It also reported Thai shelling in the Phnom Khaing and An Ses areas of the country’s Preah Vihear province, as well as the areas of Prey Chan Village and Boeung Trakuan in nearby Banteay Meanchey province.

No new casualties were reported following the renewed fighting.

At least 20 people have been killed across both countries, with nearly 200 more wounded, since fighting resumed on Monday.

An estimated 600,000 people have also been displaced on both sides of the Thai-Cambodia border since the breakdown of a peace agreement brokered by Trump in October.

Displaced people carry boxes with drinking water distributed at a temporary camp in Cambodia's Oddar Meanchey province on December 11, 2025, amid clashes along the Cambodia-Thailand border. Renewed fighting raged at the border of Cambodia and Thailand on December 11, with combat heard near centuries-old temples, ahead of an expected phone call from US President Donald Trump to the two nations' leaders. (Photo by TANG CHHIN Sothy / AFP)
Displaced people carry boxes with drinking water distributed at a temporary camp in Cambodia’s Oddar Meanchey province on December 11, 2025 [Tang Chhin Sothy/AFP]

In a Facebook post, Cambodia’s Ministry of Defence also rejected as “fake news” a claim from the Thai military that it was using foreign mercenaries to operate suicide drones in its attacks on targets in Thailand.

“The Ministry of National Defence of Cambodia would like to reject propaganda disseminated on the Thai 2nd Army Area Facebook page, which accused Cambodia of using foreigners to help launch FPV [first person view] drones in the Cambodian-Thai border conflict,” the ministry said.

Separately, the ministry also rejected accusations from Thai media outlets alleging that it was preparing to launch Chinese-made PHL-03 missiles in the border dispute.

> WRITTEN INSTRUCTION A
Shorten the paragraph in the border-fighting report that begins "An estimated 600,000 people" while keeping its main facts.

> RECORDED INFORMATION
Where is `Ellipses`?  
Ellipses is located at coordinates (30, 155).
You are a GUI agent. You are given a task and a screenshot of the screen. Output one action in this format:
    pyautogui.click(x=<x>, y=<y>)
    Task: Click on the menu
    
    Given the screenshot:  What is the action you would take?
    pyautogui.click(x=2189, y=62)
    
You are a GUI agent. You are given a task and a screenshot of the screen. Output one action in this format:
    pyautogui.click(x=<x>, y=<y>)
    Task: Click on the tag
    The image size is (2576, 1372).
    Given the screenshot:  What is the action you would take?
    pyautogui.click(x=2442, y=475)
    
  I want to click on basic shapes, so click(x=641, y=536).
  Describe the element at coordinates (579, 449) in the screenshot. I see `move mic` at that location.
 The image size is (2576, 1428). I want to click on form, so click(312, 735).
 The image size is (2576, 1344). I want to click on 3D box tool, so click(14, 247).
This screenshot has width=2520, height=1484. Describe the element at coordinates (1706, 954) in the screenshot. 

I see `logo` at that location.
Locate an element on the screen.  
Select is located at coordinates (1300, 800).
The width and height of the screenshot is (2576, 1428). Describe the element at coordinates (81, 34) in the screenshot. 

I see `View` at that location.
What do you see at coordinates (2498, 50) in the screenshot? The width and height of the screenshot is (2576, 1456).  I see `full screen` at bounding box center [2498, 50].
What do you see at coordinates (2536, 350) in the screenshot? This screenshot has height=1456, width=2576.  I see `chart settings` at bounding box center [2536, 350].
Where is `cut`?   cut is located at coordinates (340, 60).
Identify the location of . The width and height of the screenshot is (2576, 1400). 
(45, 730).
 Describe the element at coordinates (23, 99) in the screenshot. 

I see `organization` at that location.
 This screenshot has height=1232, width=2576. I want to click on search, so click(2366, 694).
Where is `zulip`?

> WRITTEN INSTRUCTION B
Reproduce the records from their first line through the line containing "pyautogui.click(x=2189, y=62)", with both of those lines included.

> WORKED ANSWER A
About 600,000 people on both sides of the Thai-Cambodia border have been displaced since the October peace agreement brokered by Trump broke down.

> WORKED ANSWER B
Where is `Ellipses`?  
Ellipses is located at coordinates (30, 155).
You are a GUI agent. You are given a task and a screenshot of the screen. Output one action in this format:
    pyautogui.click(x=<x>, y=<y>)
    Task: Click on the menu
    
    Given the screenshot:  What is the action you would take?
    pyautogui.click(x=2189, y=62)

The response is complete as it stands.